> _Task to carry out_
Transcribe each line of the material with no alterations.

> _Record excerpts_

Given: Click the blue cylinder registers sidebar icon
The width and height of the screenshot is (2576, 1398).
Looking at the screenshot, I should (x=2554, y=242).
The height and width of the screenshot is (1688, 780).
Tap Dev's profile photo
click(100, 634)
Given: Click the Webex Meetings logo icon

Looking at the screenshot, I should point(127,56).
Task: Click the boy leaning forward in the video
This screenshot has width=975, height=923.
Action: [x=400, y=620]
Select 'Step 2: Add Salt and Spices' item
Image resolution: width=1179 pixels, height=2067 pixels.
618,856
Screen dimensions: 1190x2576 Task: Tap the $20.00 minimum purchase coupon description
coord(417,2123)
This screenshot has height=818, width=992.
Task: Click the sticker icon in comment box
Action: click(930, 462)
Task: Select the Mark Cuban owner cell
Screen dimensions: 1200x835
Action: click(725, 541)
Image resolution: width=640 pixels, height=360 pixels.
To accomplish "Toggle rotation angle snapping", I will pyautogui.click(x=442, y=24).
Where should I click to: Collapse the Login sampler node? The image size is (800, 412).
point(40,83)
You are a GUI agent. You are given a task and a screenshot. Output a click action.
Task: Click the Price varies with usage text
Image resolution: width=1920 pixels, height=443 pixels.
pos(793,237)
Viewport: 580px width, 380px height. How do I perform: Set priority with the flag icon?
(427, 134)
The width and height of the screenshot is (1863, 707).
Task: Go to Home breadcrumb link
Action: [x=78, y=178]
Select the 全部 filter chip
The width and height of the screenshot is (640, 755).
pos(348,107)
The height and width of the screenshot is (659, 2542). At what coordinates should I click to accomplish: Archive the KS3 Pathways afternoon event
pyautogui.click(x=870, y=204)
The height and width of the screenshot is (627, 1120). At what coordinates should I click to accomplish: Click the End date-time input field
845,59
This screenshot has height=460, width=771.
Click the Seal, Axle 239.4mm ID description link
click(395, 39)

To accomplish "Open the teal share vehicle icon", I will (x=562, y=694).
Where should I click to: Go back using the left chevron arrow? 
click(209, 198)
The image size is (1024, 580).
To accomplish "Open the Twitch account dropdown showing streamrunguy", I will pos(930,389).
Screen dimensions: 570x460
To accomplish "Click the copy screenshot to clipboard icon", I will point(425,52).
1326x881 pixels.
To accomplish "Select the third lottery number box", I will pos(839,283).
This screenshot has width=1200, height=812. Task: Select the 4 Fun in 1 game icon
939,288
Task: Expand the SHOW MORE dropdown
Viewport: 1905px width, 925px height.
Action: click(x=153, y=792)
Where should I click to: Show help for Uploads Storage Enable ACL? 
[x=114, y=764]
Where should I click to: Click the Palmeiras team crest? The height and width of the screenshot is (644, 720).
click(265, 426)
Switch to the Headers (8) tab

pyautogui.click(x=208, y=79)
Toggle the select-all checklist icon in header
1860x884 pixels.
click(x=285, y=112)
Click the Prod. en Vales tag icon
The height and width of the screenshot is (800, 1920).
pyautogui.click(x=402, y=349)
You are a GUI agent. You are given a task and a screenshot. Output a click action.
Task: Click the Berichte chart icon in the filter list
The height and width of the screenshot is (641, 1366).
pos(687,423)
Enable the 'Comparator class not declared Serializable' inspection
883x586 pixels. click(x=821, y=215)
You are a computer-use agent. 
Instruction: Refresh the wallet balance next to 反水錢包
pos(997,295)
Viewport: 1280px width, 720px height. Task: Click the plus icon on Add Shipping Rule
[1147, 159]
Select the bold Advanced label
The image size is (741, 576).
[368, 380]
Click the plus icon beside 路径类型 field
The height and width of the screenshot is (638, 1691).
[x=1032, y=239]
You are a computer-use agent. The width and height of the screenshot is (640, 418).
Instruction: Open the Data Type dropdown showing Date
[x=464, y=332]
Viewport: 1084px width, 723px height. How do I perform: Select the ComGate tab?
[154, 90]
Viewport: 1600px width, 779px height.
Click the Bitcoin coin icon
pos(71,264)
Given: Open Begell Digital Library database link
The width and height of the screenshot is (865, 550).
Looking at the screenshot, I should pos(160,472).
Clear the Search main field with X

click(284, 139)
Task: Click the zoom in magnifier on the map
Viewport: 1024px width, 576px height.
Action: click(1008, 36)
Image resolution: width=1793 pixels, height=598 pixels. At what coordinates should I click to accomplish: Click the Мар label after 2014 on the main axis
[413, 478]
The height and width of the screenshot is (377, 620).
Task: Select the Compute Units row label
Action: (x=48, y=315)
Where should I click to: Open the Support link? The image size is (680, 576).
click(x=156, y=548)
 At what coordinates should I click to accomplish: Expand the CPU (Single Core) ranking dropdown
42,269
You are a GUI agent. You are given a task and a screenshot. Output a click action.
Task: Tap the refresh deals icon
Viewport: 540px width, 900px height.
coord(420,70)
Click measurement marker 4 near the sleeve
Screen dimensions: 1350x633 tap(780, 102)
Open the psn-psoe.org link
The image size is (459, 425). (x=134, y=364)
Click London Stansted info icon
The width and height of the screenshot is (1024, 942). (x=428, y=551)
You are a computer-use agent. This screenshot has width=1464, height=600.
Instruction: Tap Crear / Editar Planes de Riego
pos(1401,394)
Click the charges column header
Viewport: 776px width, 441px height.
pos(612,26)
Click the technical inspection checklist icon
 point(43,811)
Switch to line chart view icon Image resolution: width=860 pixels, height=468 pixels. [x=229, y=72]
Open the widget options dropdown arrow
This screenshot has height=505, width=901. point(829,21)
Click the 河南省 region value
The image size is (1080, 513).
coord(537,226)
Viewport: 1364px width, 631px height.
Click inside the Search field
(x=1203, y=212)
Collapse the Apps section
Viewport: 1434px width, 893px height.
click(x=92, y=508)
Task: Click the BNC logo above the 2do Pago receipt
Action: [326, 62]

> _Task response_
Given: Click the blue cylinder registers sidebar icon
The width and height of the screenshot is (2576, 1398).
Looking at the screenshot, I should (x=2554, y=242).
The height and width of the screenshot is (1688, 780).
Tap Dev's profile photo
click(100, 634)
Given: Click the Webex Meetings logo icon

Looking at the screenshot, I should point(127,56).
Task: Click the boy leaning forward in the video
This screenshot has width=975, height=923.
Action: [x=400, y=620]
Select 'Step 2: Add Salt and Spices' item
Image resolution: width=1179 pixels, height=2067 pixels.
618,856
Screen dimensions: 1190x2576 Task: Tap the $20.00 minimum purchase coupon description
coord(417,2123)
This screenshot has height=818, width=992.
Task: Click the sticker icon in comment box
Action: click(930, 462)
Task: Select the Mark Cuban owner cell
Screen dimensions: 1200x835
Action: click(725, 541)
Image resolution: width=640 pixels, height=360 pixels.
To accomplish "Toggle rotation angle snapping", I will pyautogui.click(x=442, y=24).
Where should I click to: Collapse the Login sampler node? The image size is (800, 412).
point(40,83)
You are a GUI agent. You are given a task and a screenshot. Output a click action.
Task: Click the Price varies with usage text
Image resolution: width=1920 pixels, height=443 pixels.
pos(793,237)
Viewport: 580px width, 380px height. How do I perform: Set priority with the flag icon?
(427, 134)
The width and height of the screenshot is (1863, 707).
Task: Go to Home breadcrumb link
Action: [x=78, y=178]
Select the 全部 filter chip
The width and height of the screenshot is (640, 755).
pos(348,107)
The height and width of the screenshot is (659, 2542). At what coordinates should I click to accomplish: Archive the KS3 Pathways afternoon event
pyautogui.click(x=870, y=204)
The height and width of the screenshot is (627, 1120). At what coordinates should I click to accomplish: Click the End date-time input field
845,59
This screenshot has height=460, width=771.
Click the Seal, Axle 239.4mm ID description link
click(395, 39)

To accomplish "Open the teal share vehicle icon", I will (x=562, y=694).
Where should I click to: Go back using the left chevron arrow? 
click(209, 198)
The image size is (1024, 580).
To accomplish "Open the Twitch account dropdown showing streamrunguy", I will pos(930,389).
Screen dimensions: 570x460
To accomplish "Click the copy screenshot to clipboard icon", I will point(425,52).
1326x881 pixels.
To accomplish "Select the third lottery number box", I will pos(839,283).
This screenshot has width=1200, height=812. Task: Select the 4 Fun in 1 game icon
939,288
Task: Expand the SHOW MORE dropdown
Viewport: 1905px width, 925px height.
Action: click(x=153, y=792)
Where should I click to: Show help for Uploads Storage Enable ACL? 
[x=114, y=764]
Where should I click to: Click the Palmeiras team crest? The height and width of the screenshot is (644, 720).
click(265, 426)
Switch to the Headers (8) tab

pyautogui.click(x=208, y=79)
Toggle the select-all checklist icon in header
1860x884 pixels.
click(x=285, y=112)
Click the Prod. en Vales tag icon
The height and width of the screenshot is (800, 1920).
pyautogui.click(x=402, y=349)
You are a GUI agent. You are given a task and a screenshot. Output a click action.
Task: Click the Berichte chart icon in the filter list
The height and width of the screenshot is (641, 1366).
pos(687,423)
Enable the 'Comparator class not declared Serializable' inspection
883x586 pixels. click(x=821, y=215)
You are a computer-use agent. 
Instruction: Refresh the wallet balance next to 反水錢包
pos(997,295)
Viewport: 1280px width, 720px height. Task: Click the plus icon on Add Shipping Rule
[1147, 159]
Select the bold Advanced label
The image size is (741, 576).
[368, 380]
Click the plus icon beside 路径类型 field
The height and width of the screenshot is (638, 1691).
[x=1032, y=239]
You are a computer-use agent. The width and height of the screenshot is (640, 418).
Instruction: Open the Data Type dropdown showing Date
[x=464, y=332]
Viewport: 1084px width, 723px height. How do I perform: Select the ComGate tab?
[154, 90]
Viewport: 1600px width, 779px height.
Click the Bitcoin coin icon
pos(71,264)
Given: Open Begell Digital Library database link
The width and height of the screenshot is (865, 550).
Looking at the screenshot, I should pos(160,472).
Clear the Search main field with X

click(284, 139)
Task: Click the zoom in magnifier on the map
Viewport: 1024px width, 576px height.
Action: click(1008, 36)
Image resolution: width=1793 pixels, height=598 pixels. At what coordinates should I click to accomplish: Click the Мар label after 2014 on the main axis
[413, 478]
The height and width of the screenshot is (377, 620).
Task: Select the Compute Units row label
Action: (x=48, y=315)
Where should I click to: Open the Support link? The image size is (680, 576).
click(x=156, y=548)
 At what coordinates should I click to accomplish: Expand the CPU (Single Core) ranking dropdown
42,269
You are a GUI agent. You are given a task and a screenshot. Output a click action.
Task: Tap the refresh deals icon
Viewport: 540px width, 900px height.
coord(420,70)
Click measurement marker 4 near the sleeve
Screen dimensions: 1350x633 tap(780, 102)
Open the psn-psoe.org link
The image size is (459, 425). (x=134, y=364)
Click London Stansted info icon
The width and height of the screenshot is (1024, 942). (x=428, y=551)
You are a computer-use agent. This screenshot has width=1464, height=600.
Instruction: Tap Crear / Editar Planes de Riego
pos(1401,394)
Click the charges column header
Viewport: 776px width, 441px height.
pos(612,26)
Click the technical inspection checklist icon
 point(43,811)
Switch to line chart view icon Image resolution: width=860 pixels, height=468 pixels. [x=229, y=72]
Open the widget options dropdown arrow
This screenshot has height=505, width=901. point(829,21)
Click the 河南省 region value
The image size is (1080, 513).
coord(537,226)
Viewport: 1364px width, 631px height.
Click inside the Search field
(x=1203, y=212)
Collapse the Apps section
Viewport: 1434px width, 893px height.
click(x=92, y=508)
Task: Click the BNC logo above the 2do Pago receipt
Action: [326, 62]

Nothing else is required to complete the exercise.